Everyday I get emails from people who want to talk about their loved one who is dying. Some are fearful, others are exhausted, some angry and others confused about what’s next. My heart goes out to every one of you that is going through this right now. Watching a loved one go through their dying process is heart wrenching. For those of us watching it, we feel powerless to do anything other than to hold their hand and let them know we love them.
If you are going through this right now with someone you love, I want to remind you of a couple of important things. The soul is in it’s process of letting go of it’s body.There is an intimate relationship between us and our soul and it can take a long time for this separation to occur. If the dying person is leaving a lot of people behind, it may hold on longer. If it has alot of pride in the life it has created, it may take the soul longer to leave. If the person is afraid of death, it will hold on longer.

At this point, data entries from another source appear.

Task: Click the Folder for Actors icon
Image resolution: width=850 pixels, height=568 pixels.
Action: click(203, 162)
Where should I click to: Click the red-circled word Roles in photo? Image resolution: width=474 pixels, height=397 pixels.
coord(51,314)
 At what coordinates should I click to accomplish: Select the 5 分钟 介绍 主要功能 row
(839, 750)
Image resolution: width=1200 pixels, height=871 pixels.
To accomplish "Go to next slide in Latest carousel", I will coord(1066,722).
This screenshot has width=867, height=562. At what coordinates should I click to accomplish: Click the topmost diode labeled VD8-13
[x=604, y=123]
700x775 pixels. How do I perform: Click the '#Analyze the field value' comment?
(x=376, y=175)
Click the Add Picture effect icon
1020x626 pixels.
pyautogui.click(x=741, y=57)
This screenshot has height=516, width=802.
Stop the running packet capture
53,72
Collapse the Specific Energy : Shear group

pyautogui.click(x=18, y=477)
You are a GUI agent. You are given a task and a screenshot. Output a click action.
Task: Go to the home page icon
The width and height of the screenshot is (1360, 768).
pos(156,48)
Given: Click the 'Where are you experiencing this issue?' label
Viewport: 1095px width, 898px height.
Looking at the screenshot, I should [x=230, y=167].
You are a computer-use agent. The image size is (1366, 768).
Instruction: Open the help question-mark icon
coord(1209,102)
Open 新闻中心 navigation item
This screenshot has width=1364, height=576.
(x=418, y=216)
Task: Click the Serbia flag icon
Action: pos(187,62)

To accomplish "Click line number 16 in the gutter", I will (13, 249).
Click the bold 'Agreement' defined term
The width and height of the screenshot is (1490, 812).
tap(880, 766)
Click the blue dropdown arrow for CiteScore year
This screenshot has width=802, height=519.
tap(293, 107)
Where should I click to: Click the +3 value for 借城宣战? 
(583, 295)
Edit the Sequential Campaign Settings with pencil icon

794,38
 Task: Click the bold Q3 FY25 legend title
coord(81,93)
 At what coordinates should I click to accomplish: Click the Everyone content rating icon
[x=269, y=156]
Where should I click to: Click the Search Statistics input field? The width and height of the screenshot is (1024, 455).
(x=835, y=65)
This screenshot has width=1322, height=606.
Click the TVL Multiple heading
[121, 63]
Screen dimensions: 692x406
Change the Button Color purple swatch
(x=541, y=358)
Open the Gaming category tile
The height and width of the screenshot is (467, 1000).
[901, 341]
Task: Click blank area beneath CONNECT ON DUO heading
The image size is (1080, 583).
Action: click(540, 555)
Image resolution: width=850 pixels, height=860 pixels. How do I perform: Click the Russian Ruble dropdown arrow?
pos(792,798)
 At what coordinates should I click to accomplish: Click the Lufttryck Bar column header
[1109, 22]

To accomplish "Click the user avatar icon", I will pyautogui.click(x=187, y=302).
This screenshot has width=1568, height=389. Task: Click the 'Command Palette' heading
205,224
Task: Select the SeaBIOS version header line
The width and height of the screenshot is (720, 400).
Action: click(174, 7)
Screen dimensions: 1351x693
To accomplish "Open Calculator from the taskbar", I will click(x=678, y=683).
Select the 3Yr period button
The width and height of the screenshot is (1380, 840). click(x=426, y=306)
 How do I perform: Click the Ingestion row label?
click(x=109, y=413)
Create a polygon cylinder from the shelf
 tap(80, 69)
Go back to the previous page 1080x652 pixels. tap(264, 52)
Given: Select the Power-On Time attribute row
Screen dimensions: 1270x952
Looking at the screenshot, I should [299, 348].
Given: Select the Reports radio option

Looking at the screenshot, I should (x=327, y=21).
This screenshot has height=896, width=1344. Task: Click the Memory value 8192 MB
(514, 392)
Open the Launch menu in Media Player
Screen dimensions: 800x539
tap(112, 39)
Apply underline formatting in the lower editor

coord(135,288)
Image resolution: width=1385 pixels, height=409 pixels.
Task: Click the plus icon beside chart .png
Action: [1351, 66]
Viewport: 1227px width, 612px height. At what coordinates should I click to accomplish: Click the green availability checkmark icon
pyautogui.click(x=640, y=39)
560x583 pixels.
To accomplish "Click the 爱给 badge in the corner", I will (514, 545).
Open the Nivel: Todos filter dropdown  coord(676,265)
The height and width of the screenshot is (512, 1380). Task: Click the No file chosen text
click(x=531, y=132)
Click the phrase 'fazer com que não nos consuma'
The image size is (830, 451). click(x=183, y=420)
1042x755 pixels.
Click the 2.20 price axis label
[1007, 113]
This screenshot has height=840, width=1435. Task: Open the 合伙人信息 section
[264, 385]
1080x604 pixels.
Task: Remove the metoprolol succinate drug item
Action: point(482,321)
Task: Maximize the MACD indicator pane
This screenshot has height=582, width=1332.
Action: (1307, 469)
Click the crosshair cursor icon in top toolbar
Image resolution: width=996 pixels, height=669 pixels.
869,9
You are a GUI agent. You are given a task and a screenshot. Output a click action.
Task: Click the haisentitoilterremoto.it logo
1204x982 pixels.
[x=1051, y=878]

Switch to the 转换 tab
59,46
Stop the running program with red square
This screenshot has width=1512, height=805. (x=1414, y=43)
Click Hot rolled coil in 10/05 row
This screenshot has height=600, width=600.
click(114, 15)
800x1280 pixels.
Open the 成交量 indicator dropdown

People ask me why the person is taking so long to die, why is God making them suffer and I want you to read this loud and clear. IT IS NOT GOD MAKING YOUR LOVED ONE SUFFER. God never intends for any of us to suffer (in spite of what your religion may have taught you). The actual death is up to the soul and when it’s ready to let go.
The other important piece to know is that when a person is dying, their soul is in and out of the body throughout the process. The body is very still when the soul is out and if the body is in pain, the soul will often stay out for long periods of time. It is communicating with deceased loved ones, asking for their advice on how to let go, maybe visiting places they grew up, checking on their loved ones that aren’t present.
You do not need to wear yourself out by keeping a bedside vigil. They are between worlds. There is a lot going on for the soul at this point and it’s not necessary for you to understand it. It’s like the caterpillar and the butterfly. The caterpillar has no idea what’s about to happen, just as the physical body has no idea what’s about to happen. And the nicest thing you can do is not interfere with the process. Be patient. It will end.
You will know intuitively if they need their hand held or silence in the room. Sometimes holding their hand can be a distraction, so listen and you’ll know if they need something from you. Get the rest you need. Have the conversation you need. Get some good food in you, not out of the vending machine. And when the time comes, when they take their last breath, you need to go home, cry, sleep and take a break from the world.
A dear friend of mine told me that the grief would come in waves and to deal with it as it came up and that’s exactly how it goes.
Your loved one is on their way to that beautiful light where they will begin a brand new journey. A brand new life on the other side. They will be greeted by loved ones and encouraged to rest up for their funeral which they will undoubtedly attend.
I’ve written a book called What Happens When We Die which will give you much more information than this blog. I wanted to write up a short piece today to acknowledge what you’re going through. So so many people are dying right now. Young, old. It doesn’t matter. People’s journey’s have come to an end and it’s time for them to go back home.